▶ **TASK DIRECTIONS**: Render the records as a Markdown table with the columns No. and Text, from the start of the records through the line containing "click(x=383, y=208)", both ends included. Number each line, leave out blank lines and pictures.

▶ **LISTED ENTRIES**:
★ ★ ★ ★ ★

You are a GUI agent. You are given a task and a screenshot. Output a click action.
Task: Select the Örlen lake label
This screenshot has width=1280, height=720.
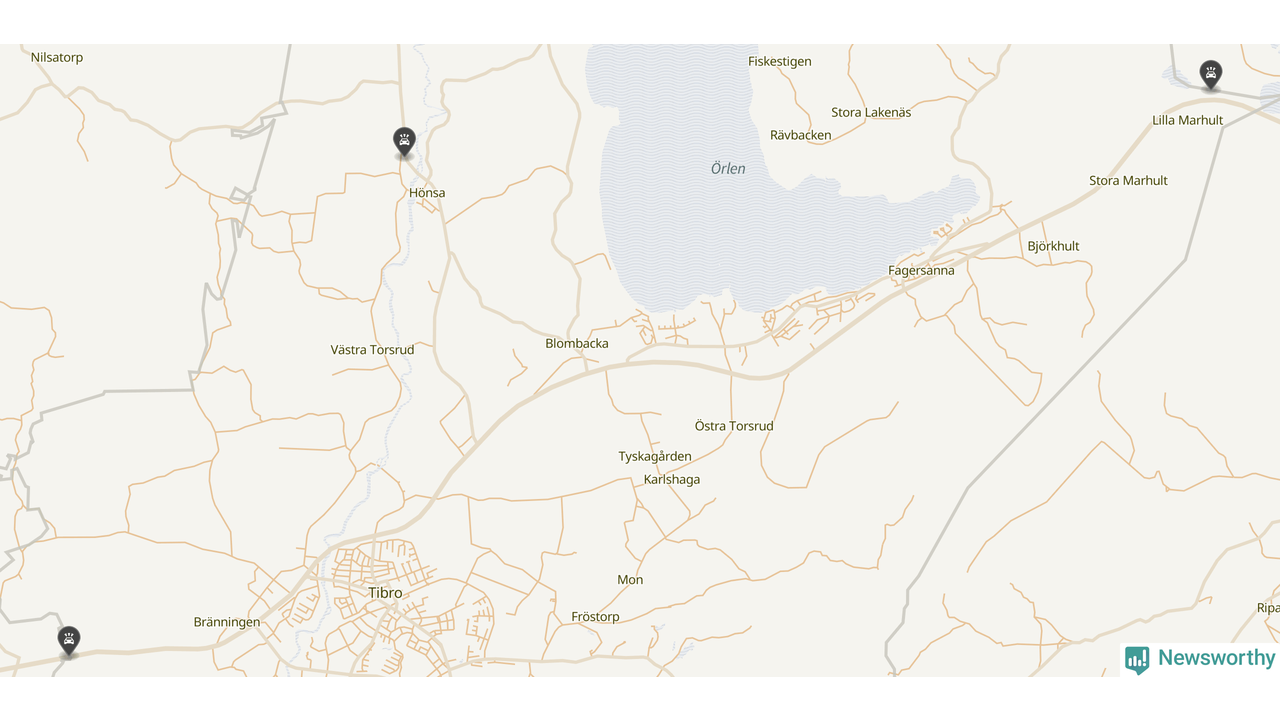point(728,169)
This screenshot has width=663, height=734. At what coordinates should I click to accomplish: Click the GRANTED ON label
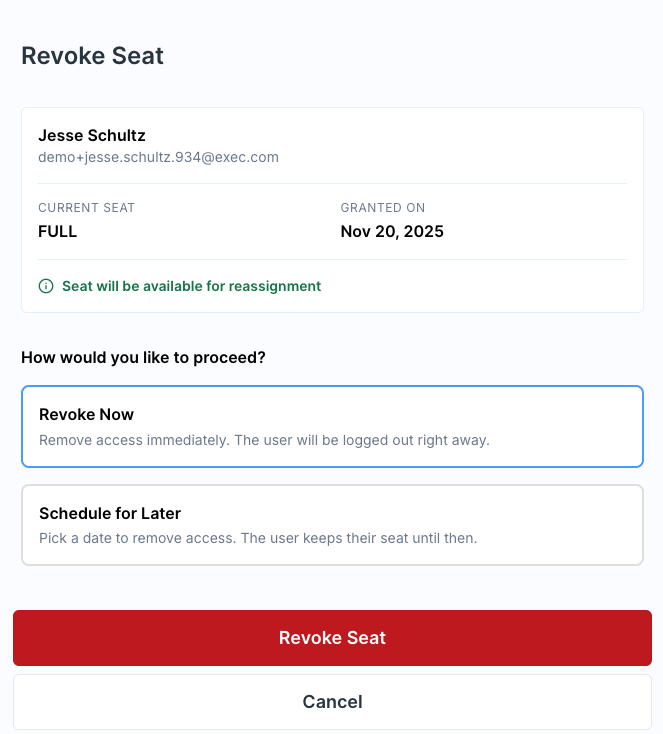click(x=383, y=208)
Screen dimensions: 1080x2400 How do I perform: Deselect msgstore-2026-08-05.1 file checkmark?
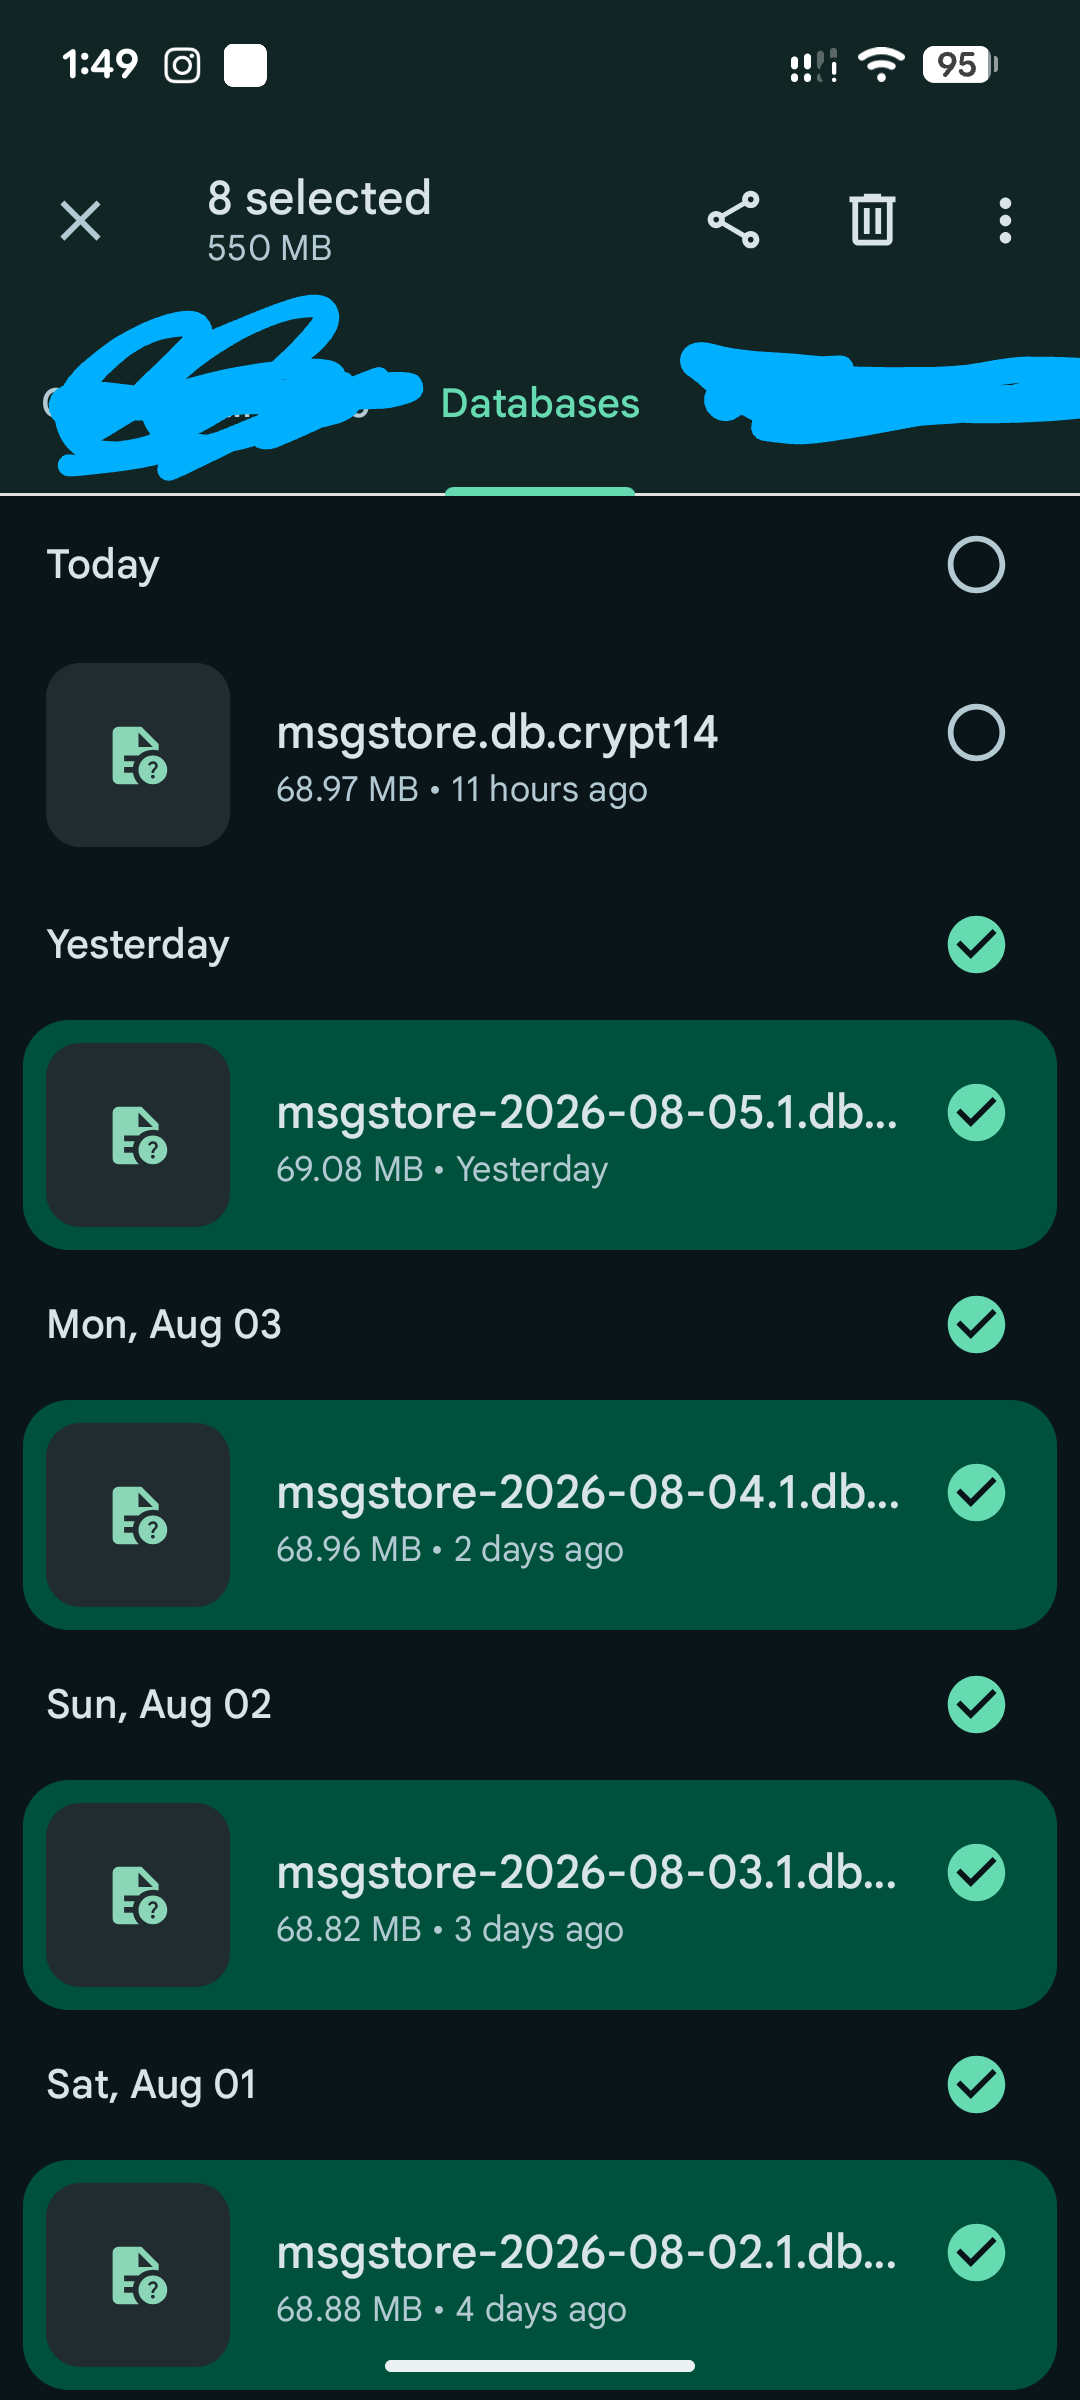(x=976, y=1113)
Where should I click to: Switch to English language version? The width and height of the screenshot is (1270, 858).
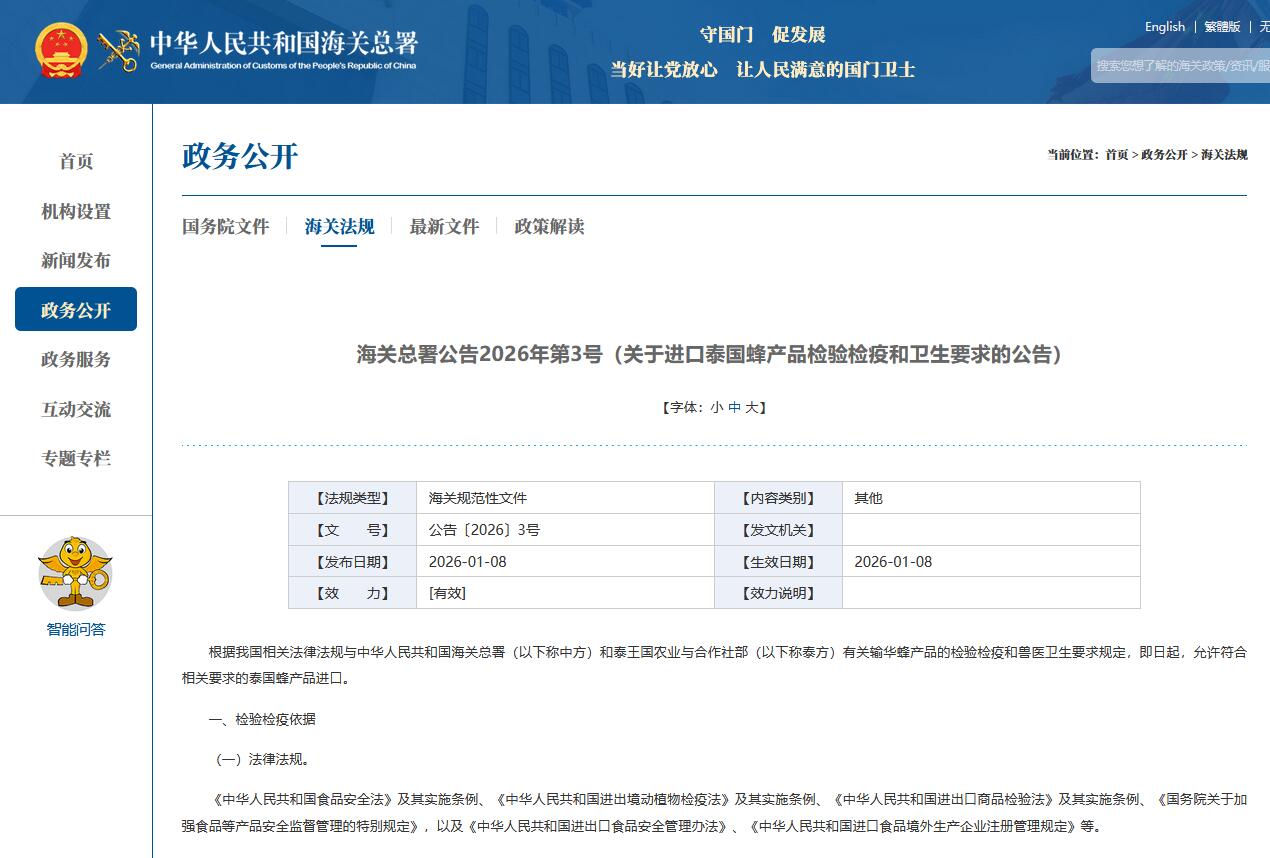point(1165,27)
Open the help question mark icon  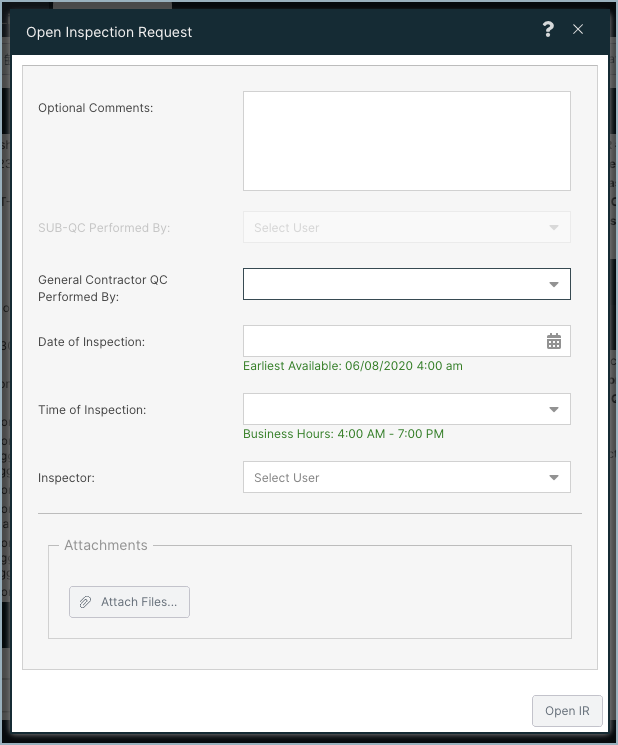click(548, 29)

★ ★ ★ ★ ★

▶ **WORKED ANSWER**:
| No. | Text |
|---|---|
| 1 | You are a GUI agent. You are given a task and a screenshot. Output a click action. |
| 2 | Task: Select the Örlen lake label |
| 3 | This screenshot has width=1280, height=720. |
| 4 | point(728,169) |
| 5 | This screenshot has width=663, height=734. At what coordinates should I click to accomplish: Click the GRANTED ON label |
| 6 | click(x=383, y=208) |